Ecrit sous forme d’entretiens, conduits par Dominique Moïsi, qui est directeur-adjoint de l’IFRI (Institut français des relations internationales) et l’un des observateurs les plus compétents de la vie politique internationale, les Cartes de la France à l’heure de la mondialisation, n’est pas seulement un bilan, mais aussi une analyse panoramique de l’état du monde à l’aube du XXIe siècle et des nouveaux rapports de force qui dominent les relations internationales.
La société « globale » dans laquelle nous vivons aujourd’hui, rappelle d’emblée Hubert Védrine, est née en 1989 dans le fracas de l’effondrement du mur de Berlin, qui a marqué la fin du monde bipolaire. Le nouvel ordre mondial issu de ces turbulences se caractérise par la suprématie dans tous les domaines des Etats-Unis, la seule « hyperpuissance » autour de laquelle s’ordonnent désormais les 187 autres pays du monde selon une hiérarchie de puissance et d’influence.
S’inspirant de la vision développée par Henry Kissinger dans son essai Diplomatie (Fayard, 1996), Hubert Védrine classe ces pays en quatre catégories : les « puissances d’influence mondiale », dont fait partie la France, les puissances moyennes ou régionales, les petits pays sans puissance ni influence, dont les micro-Etats et, enfin, les « pseudo-Etats », c’est-à-dire « des Etats incapables d’exercer effectivement leur souveraineté formelle ».

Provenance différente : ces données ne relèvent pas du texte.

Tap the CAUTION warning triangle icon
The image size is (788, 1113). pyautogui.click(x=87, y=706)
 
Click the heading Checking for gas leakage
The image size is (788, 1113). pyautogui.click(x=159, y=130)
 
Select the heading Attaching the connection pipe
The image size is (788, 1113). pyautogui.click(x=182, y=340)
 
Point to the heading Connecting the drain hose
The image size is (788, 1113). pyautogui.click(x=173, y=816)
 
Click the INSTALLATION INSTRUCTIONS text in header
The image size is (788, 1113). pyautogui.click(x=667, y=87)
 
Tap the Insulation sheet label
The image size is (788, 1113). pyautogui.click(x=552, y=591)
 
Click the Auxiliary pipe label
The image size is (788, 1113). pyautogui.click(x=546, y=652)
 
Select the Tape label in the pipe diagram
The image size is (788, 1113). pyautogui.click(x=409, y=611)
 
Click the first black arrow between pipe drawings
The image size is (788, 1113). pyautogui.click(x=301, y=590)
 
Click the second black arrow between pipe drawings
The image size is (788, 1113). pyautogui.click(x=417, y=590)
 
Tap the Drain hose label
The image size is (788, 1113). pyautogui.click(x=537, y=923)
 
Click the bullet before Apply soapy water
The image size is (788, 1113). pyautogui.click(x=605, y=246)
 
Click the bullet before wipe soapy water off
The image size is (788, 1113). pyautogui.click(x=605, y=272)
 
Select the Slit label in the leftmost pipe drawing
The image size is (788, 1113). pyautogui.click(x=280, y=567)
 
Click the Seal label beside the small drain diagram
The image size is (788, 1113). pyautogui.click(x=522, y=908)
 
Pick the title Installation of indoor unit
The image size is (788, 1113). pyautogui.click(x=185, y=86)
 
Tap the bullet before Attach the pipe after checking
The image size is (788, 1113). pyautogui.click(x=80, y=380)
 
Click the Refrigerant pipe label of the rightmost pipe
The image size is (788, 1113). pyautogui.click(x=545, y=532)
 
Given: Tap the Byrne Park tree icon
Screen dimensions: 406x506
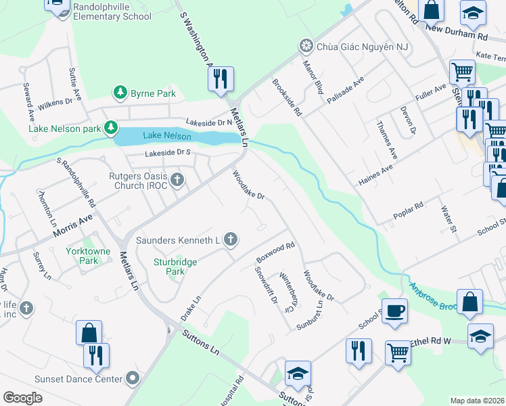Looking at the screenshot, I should click(120, 92).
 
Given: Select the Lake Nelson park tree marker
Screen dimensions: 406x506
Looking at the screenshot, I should click(110, 128).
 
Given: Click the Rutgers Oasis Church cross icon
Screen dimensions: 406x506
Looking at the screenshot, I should click(178, 179).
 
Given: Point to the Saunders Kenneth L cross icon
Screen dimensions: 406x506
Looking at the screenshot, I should click(230, 239).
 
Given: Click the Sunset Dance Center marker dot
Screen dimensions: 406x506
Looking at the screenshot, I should click(133, 378).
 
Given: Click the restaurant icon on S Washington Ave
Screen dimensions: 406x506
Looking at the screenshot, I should click(221, 79).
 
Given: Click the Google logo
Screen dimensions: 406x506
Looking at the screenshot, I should click(23, 397).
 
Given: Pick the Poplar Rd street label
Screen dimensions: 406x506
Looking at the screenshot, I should click(408, 210).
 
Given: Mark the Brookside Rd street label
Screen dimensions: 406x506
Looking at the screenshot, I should click(286, 98).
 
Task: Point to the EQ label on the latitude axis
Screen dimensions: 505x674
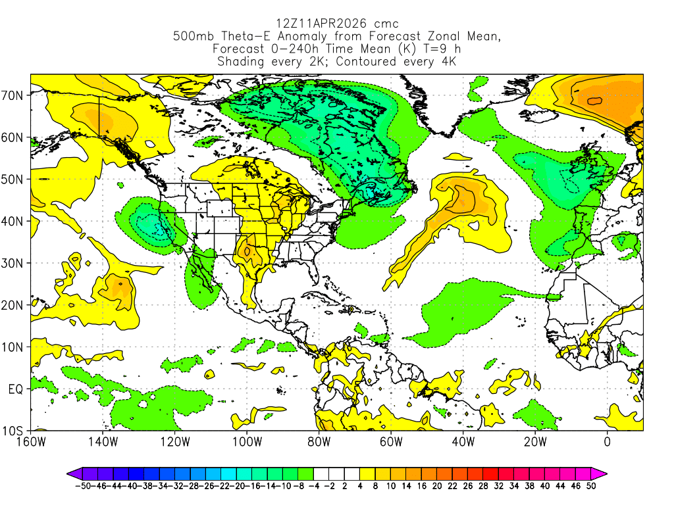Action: click(x=16, y=389)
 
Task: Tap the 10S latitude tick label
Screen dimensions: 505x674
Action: click(x=14, y=431)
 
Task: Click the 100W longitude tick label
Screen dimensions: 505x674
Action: click(x=247, y=441)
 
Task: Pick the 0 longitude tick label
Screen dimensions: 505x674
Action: click(x=607, y=441)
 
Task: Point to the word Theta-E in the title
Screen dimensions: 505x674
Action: click(x=263, y=37)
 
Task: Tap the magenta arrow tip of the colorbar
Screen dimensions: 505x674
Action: click(x=602, y=473)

Pour cohérent et lisible que soit ce monde multipolaire, il n’en est pas moins caractérisé par une très grande instabilité, due essentiellement à la menace du nivellement des identités par une mondialisation sauvage, à la prolifération des armes nucléaires et surtout aux écarts économiques croissants entre les pays riches et les pays pauvres.
Dans ce contexte, la question centrale est de savoir comment la France peut jouer les cartes qui sont les siennes (identité homogène, rayonnement culturel, puissance économique, savoir-faire technologique, appartenance à l’Union européenne) pour perpétuer son influence sur le plan international et, surtout, pour imprimer sa marque sur la mondialisation en cours. « Toute notre politique étrangère s’articule autour de cette idée », affirme Hubert Védrine. C’est une préoccupation d’autant plus grande que la globalisation qui s’accomplit sur des bases culturelles anglo-saxonnes « ne sert pas automatiquement la France ».

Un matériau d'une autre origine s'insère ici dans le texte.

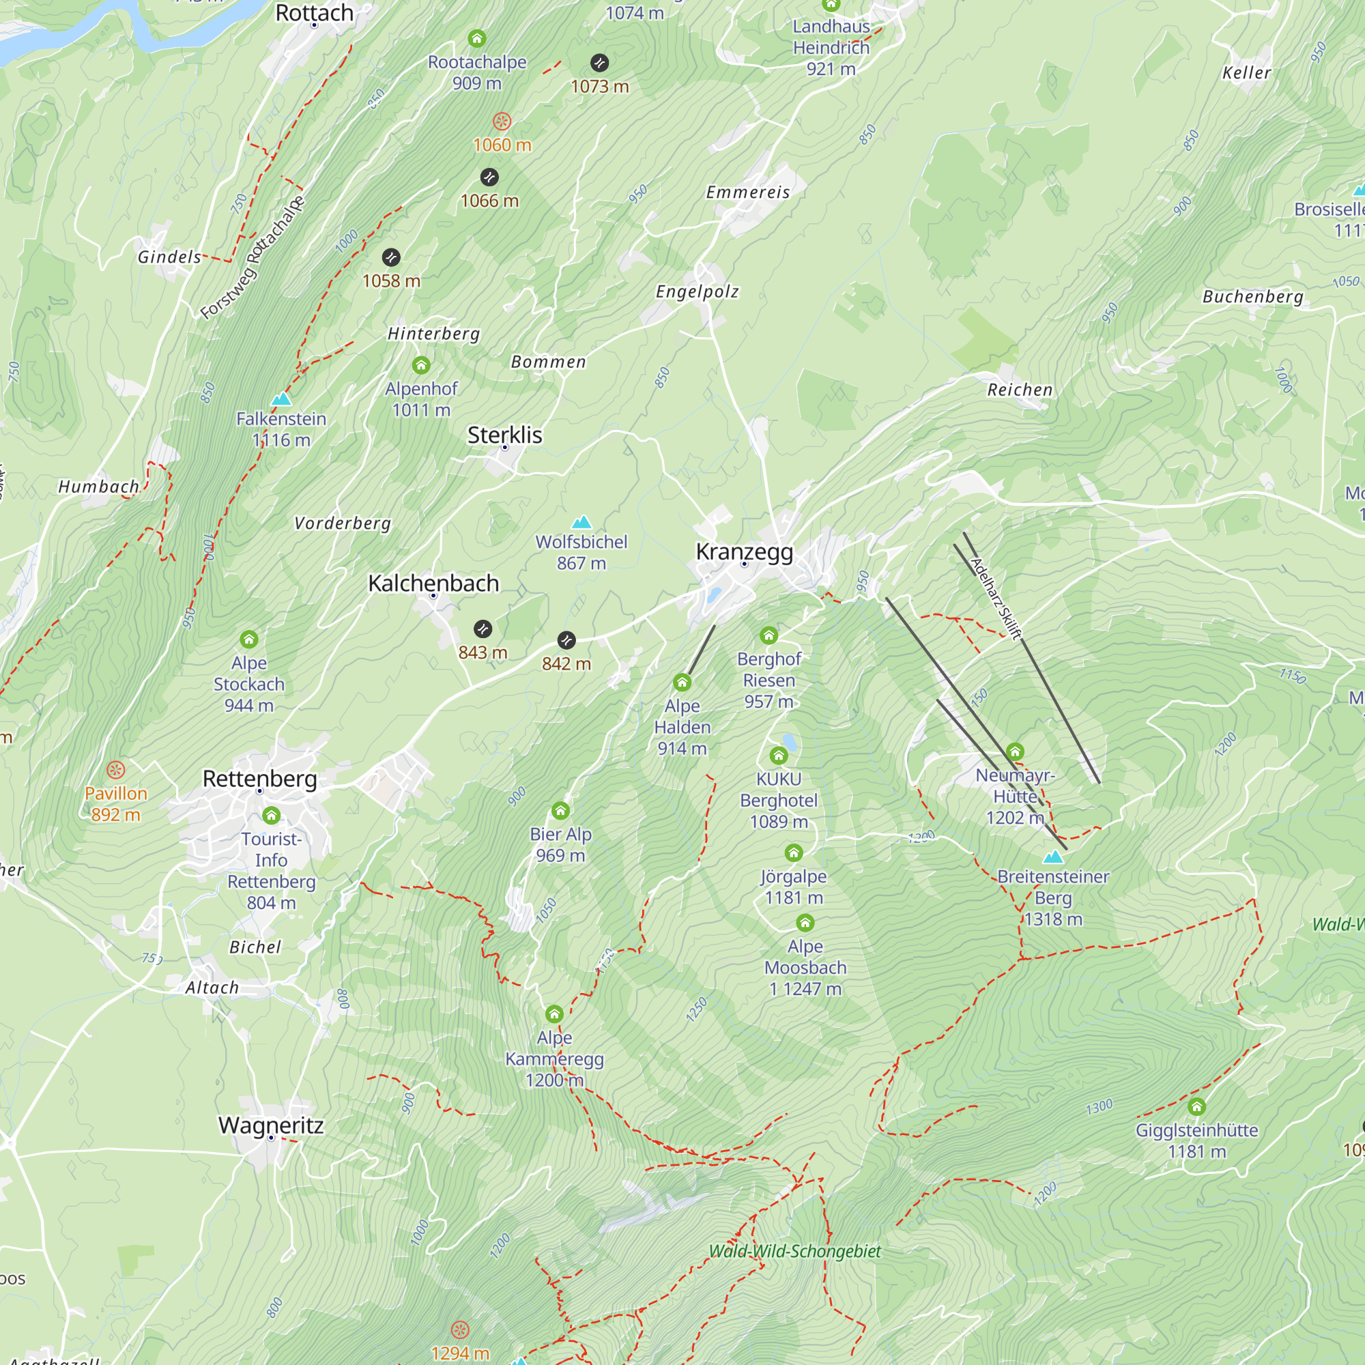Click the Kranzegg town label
click(744, 551)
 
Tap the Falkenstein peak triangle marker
click(281, 399)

Faut-il alors désespérer de l’avenir de la France ? Non, bien entendu, répond le ministre, soulignant la formidable mutation sociale, économique que son pays a accomplie au cours des dernières décennies pour mieux s’arrimer au monde qui est en train d’émerger. Cette mutation touche aussi les rapports avec les autres pays, notamment avec les Etats-Unis. Ni systématiquement antiaméricain, ni atlantiste, Hubert Védrine se déclare soucieux de « coopérer sans état d’âme avec des Etats-Unis omniprésents », sans pour autant « renoncer à avoir nos propres idées sur l’organisation du monde ». Bref, « être amis, alliés, mais pas alignés ».
Publié à la veille de la présidence française de l’Union européenne, les Cartes de la France développe le point de vue du chef de la diplomatie française à propos des questions qui divisent profondément les Européens : l’élargissement de l’Union et l’admission des pays non-européens (« La réponse doit être géographique »), la réforme des institutions (pour une Europe à « géométrie variable »), la mise en place d’une politique étrangère et de défense commune (sans « annihiler les politiques étrangères nationales » pour autant).

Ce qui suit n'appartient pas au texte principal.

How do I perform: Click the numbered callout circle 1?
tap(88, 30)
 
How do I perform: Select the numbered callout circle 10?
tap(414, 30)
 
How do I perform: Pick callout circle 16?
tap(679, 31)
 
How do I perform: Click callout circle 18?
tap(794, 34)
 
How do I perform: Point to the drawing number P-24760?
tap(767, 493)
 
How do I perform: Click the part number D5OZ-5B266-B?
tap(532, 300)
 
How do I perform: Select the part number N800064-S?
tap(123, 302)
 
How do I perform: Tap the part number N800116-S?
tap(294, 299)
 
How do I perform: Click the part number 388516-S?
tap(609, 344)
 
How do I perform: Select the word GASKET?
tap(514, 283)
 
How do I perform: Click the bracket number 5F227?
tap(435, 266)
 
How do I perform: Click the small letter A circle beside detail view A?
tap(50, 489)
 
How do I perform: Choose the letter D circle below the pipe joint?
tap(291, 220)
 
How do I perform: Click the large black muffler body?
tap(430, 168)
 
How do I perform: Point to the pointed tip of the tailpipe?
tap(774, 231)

Aucune des éventuelles contradictions entre éthique et réalisme n’est passée sous silence, s’agissant de la démocratisation ou des droits de l’Homme, mais Hubert Védrine récuse leur prétendue incompatibilité. Ce qui le passionne, c’est de faire de la politique étrangère de la France « le lieu où s’opère la synthèse de l’expérience historique, du réalisme le plus aguerri, des exigences morales les plus fortes et les plus neuves, des novations technologiques et méthodologiques, des principes et des actes, de la mémoire et de la vision ».
Un essai stimulant, qui permet à Hubert Védrine d’expliquer les fondements philosophiques de sa version de la diplomatie : une diplomatie qu’il veut avant tout réaliste, efficace et sans dogmatisme aucun.

Tirthankar Chanda
Universitaire
Les Cartes de la France à l’heure de la mondialisation , par Hubert Védrine, dialogue avec Dominique Moïsi, éd. Fayard, 2000, Paris, 95 francs, (14,5 euros).